I imagine I want to apply Baers criterion but I don’t even know what object $I$ to consider in the first place!
Edit: I have shown that over a PID an $R$-module is injective iff it is divisible, using Baer’s criterion.
Why not prove the general case directly? I think it is quite easy: firstly regarding $M$ as a $\mathbb Z$-module, for each nonzero $x\in M$, we may find a nonzero $\mathbb Zx\to\mathbb Q/\mathbb Z$ which extends to $f_x\colon M\to\mathbb Q/\mathbb Z$ as $\mathbb Q/\mathbb Z$ is $\mathbb Z$-injective.
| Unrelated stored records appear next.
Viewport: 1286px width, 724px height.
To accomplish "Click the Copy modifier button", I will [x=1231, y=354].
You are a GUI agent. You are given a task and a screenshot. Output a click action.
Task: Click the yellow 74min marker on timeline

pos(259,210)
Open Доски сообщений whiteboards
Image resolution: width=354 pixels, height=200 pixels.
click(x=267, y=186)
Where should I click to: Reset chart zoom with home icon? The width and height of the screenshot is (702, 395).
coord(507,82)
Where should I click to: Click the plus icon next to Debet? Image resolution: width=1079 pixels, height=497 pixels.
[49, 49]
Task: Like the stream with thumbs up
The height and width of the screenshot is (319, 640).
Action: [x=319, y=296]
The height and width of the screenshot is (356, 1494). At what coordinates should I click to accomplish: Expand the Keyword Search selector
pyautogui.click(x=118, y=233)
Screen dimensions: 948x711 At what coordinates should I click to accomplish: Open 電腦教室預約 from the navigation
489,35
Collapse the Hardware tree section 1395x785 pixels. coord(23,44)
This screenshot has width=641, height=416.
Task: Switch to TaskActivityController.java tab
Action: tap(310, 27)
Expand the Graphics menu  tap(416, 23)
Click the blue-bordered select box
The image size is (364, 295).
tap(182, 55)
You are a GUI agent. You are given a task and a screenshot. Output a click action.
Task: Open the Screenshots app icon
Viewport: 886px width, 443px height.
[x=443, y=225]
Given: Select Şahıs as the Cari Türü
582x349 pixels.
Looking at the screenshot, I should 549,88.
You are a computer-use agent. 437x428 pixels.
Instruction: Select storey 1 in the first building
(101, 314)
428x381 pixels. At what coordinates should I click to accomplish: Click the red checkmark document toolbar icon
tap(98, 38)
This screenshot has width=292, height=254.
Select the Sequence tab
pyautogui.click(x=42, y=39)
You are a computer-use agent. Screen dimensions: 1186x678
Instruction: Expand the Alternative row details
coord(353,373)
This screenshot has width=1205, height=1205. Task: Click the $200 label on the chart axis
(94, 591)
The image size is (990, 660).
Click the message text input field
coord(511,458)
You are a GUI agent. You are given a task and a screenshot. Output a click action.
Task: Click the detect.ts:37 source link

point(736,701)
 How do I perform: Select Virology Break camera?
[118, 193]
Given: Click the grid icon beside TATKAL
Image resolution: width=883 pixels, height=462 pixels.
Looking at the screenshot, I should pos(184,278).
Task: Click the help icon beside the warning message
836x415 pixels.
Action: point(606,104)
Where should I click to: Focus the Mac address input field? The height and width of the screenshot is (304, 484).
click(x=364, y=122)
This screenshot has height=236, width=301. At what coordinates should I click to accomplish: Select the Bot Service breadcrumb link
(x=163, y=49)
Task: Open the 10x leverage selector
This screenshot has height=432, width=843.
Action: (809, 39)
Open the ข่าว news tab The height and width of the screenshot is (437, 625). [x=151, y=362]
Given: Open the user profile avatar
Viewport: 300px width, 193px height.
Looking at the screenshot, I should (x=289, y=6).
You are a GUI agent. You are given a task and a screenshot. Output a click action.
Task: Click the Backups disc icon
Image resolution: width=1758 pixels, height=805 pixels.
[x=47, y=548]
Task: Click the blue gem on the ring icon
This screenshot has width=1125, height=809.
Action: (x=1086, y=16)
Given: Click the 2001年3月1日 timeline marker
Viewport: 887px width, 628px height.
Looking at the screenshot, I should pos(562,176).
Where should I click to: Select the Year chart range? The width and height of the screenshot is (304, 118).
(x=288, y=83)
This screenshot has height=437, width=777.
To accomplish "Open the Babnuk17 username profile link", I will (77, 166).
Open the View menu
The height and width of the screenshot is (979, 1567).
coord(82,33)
Then $M$ is embedded in $I:=\prod_{x\in M\setminus\{0\}}\mathbb Q/\mathbb Z$ as a $\mathbb Z$-module. It follows that $$ M\simeq\operatorname{Hom}_R(R,M)\hookrightarrow\operatorname{Hom}_{\mathbb Z}(R,M)\hookrightarrow\operatorname{Hom}_{\mathbb Z}(R, I),$$ where $\operatorname{Hom}_{\mathbb Z}(R, I)$ is an injective left $R$-module, as $$\operatorname{Hom}_R(-,\operatorname{Hom}_{\mathbb Z}(R, I))\simeq\operatorname{Hom}_{\mathbb Z}(R\otimes_R-,I)$$ and $R\otimes_R-$ and $\operatorname{Hom}_{\mathbb Z}(-,I)$ are exact.